• [Estratto del documento]
>>>>>

Il rapporto con Hunt

L’inglese James Hunt, ingaggiato dalla McLaren agli albori del 1976

Soprannominato “Il computer” a causa della personale capacità d’individuazione dei difetti della vettura, per l’appunto al pari d’un elaboratore, e per l’estrema meticolosità adottata nel metterla a punto, Niki riconobbe nell’inglese Hunt il proprio principale rivale. Il dualismo sportivo, costantemente animato da scontri in pista, esordì nel 1973, raggiungendo l’apice tra il 1974 ed il 1976, allorché i piloti si trovarono ripetutamente a contendersi il trofeo. La serrata sfida Hunt-Lauda, atta alla conquista del mondiale 1976, rimane tuttora una tra le più entusiasmanti nell’intera storia della massima categoria motoristica. La suddetta stagione, di fatto, segnò ambo l’apice ed il termine della disputa tra l’austriaco e l’inglese: mentre Lauda, mantenendosi ai vertici della categoria, finì col trionfare nuovamente nel campionato mondiale – nel 1977 e nel 1984 – Hunt si ritirò nel 1979, giudicando il mondo delle corse eccessivamente meccanico, un luogo ove l’uomo non conta più.

<<<<<

• [Compito]
Rispondi a queste domande sull'estratto dedicato alla rivalità tra Lauda e Hunt:
(a) Con quale soprannome era chiamato Niki?
(b) In quale anno esordì il dualismo sportivo tra i due piloti?
(c) In quale anno si ritirò Hunt?
I dati riportati qui sotto sono materiale a parte, distinto dall'estratto.

• [Dati archiviati]

>>>>>

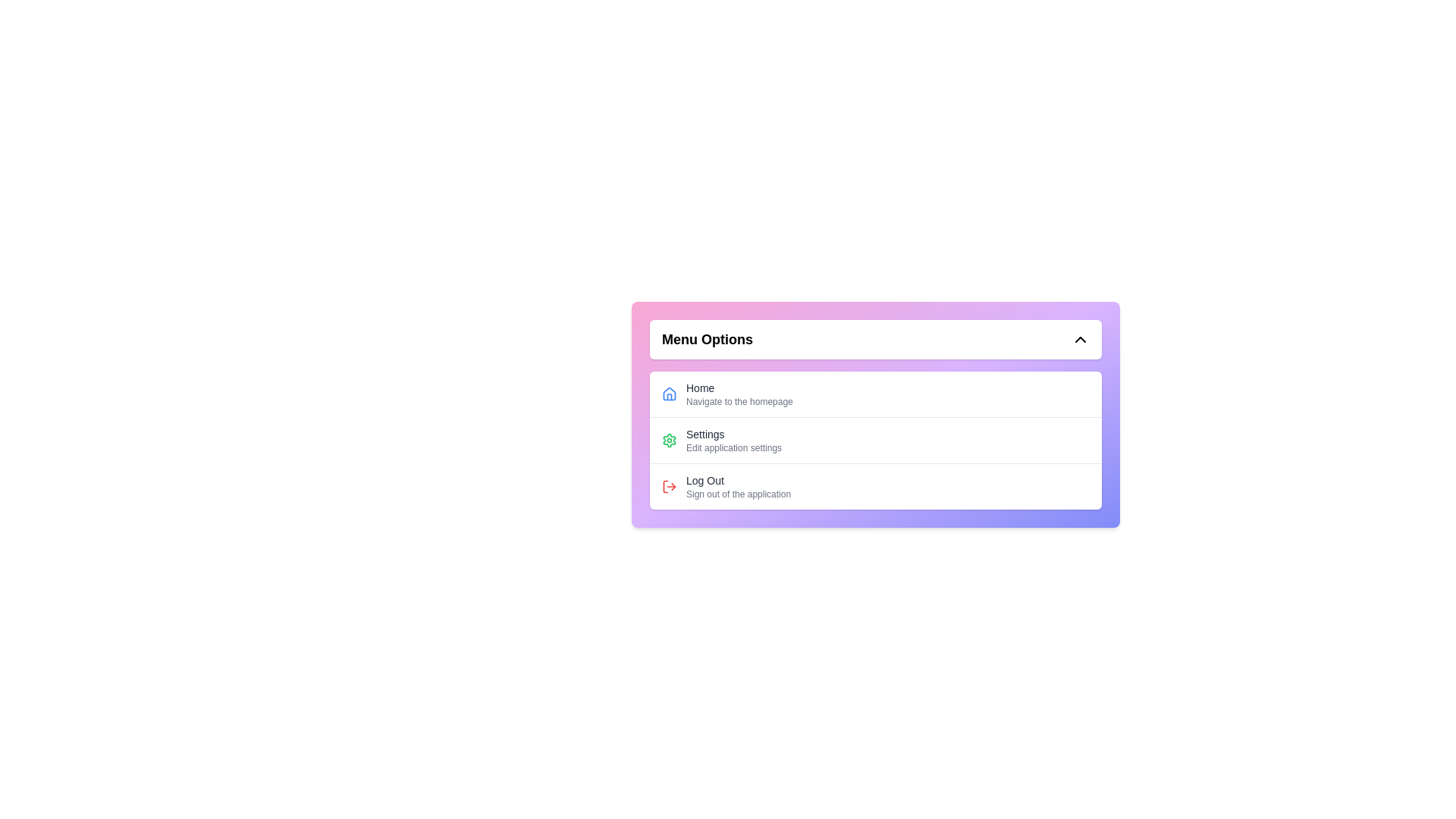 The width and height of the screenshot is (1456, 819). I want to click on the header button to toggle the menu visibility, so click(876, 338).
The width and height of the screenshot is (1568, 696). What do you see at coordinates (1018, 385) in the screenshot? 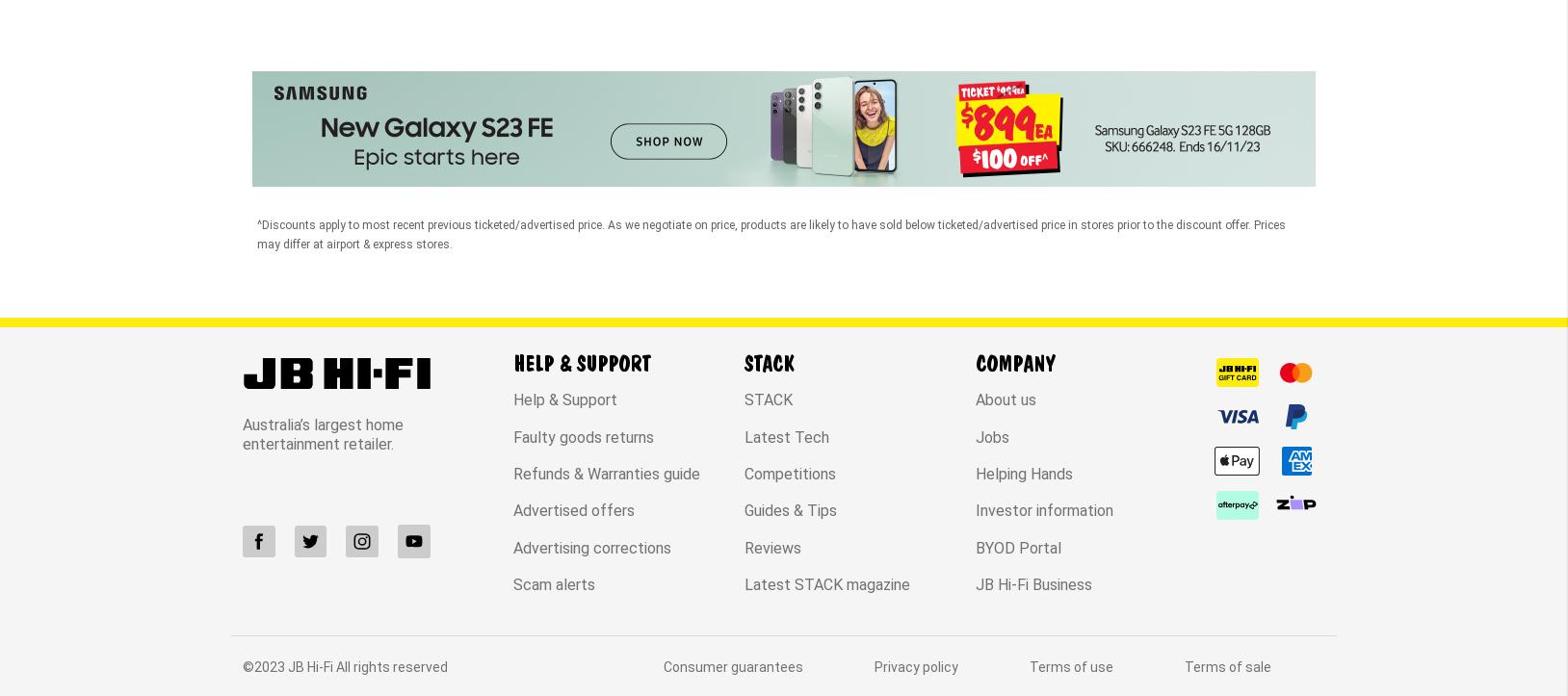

<<<<<

• [Risposta attesa]
(a) "Il computer"
(b) Nel 1973
(c) Nel 1979